Study quality assessment
The quality of the studies included in this work was evaluated using the Newcastle-Ottawa Scale (NOS) for observational studies . The NOS scale allowed evaluating the methodological quality of the included studies in three main domains: selection, comparability, and exposure/outcome. The NOS scales range from none to nine stars. Stars from 0 to 3 represent low quality, 4 to 6 medium quality, and 7 to 9 high quality. The grading was done by two evaluators (SHM, SA), working independently and in duplicate, with disagreement resolved by consensus.
OR and SMD were used to pool the studies and calculate summary estimates.

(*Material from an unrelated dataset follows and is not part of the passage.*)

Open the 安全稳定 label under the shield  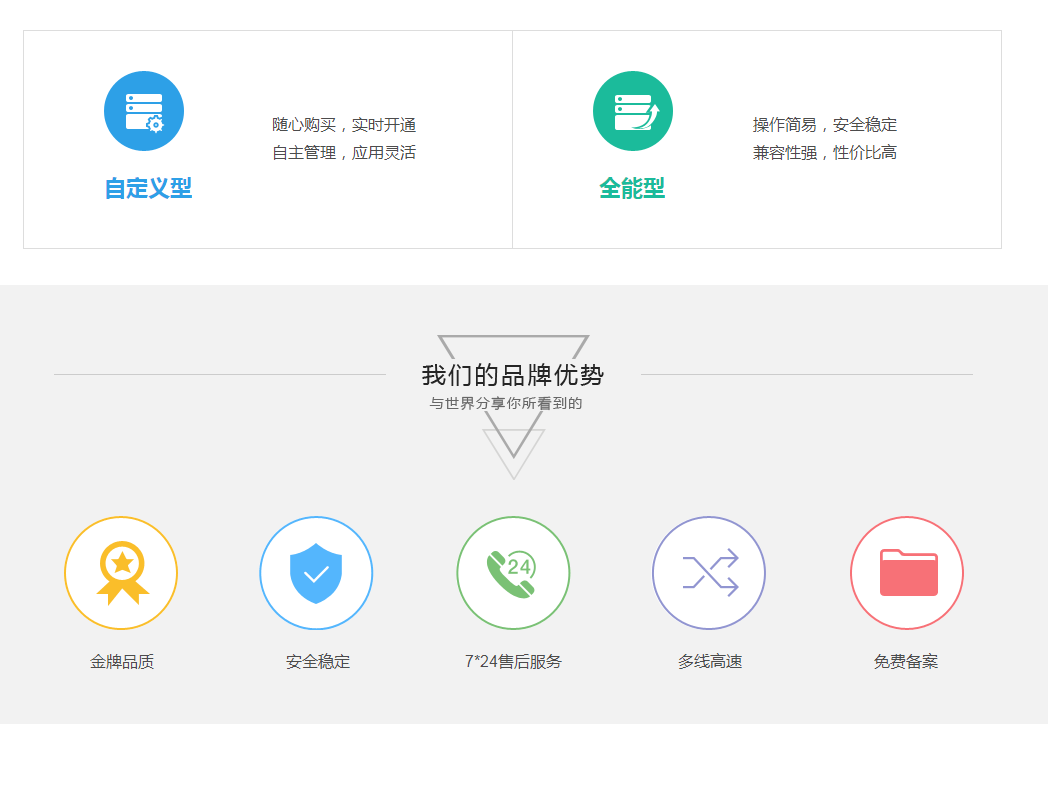click(318, 662)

Thus, two separate meta-analyses were done; one for studies which reported OR and the other for studies which reported SMD. The OR represents the odds of VDD in women wearing concealing clothing compared with women not wearing concealing clothing. The SMD represents the difference in the mean serum of 25(OH)D of women wearing and not wearing concealing clothing. For studies which reported only OR or SMD without 95%CI, we calculated the corresponding 95%CI and standard error (SE) using the reported p-values. When exact p-values were reported, they were directly used for the calculation of 95%CI and SE. If P-values were reported as P<0.001, we assumed P=0.001 to calculate the corresponding 95%CI and SE, and if the study reported P>0.05, we assumed P=0.53 . We aimed to calculate the summary estimates, pooled OR and SMD, with fixed-effects model if there was no significant level of heterogeneity or with DerSimonian-Laird random-effects model if there was a significant level of heterogeneity .
Heterogeneity between the included studies was evaluated by I2-metrics. I2 refers to the proportion of variance attributable to between studies’ heterogeneity. I2-values of <40%, 50–75%, and >75% refer to low, moderate, and high levels of heterogeneity, respectively . When heterogeneity was high, we conducted further subgroup analyses to identify the sources of heterogeneity and provided estimates by subgroups.
Publication bias and sensitivity analysis
We aimed to evaluate publication bias graphically by visual inspection of asymmetry of funnel plots and statistically by Egger's regression test. Sensitivity analysis was conducted following the leave-one-out and analyze the rest method. We aimed to exclude studies, the exclusion of which resulted in pooled estimates outside the 95% CI of the overall estimate. Statistical significance was determined at P=0.05. All statistical analyses were done using Stata version 15.0 software.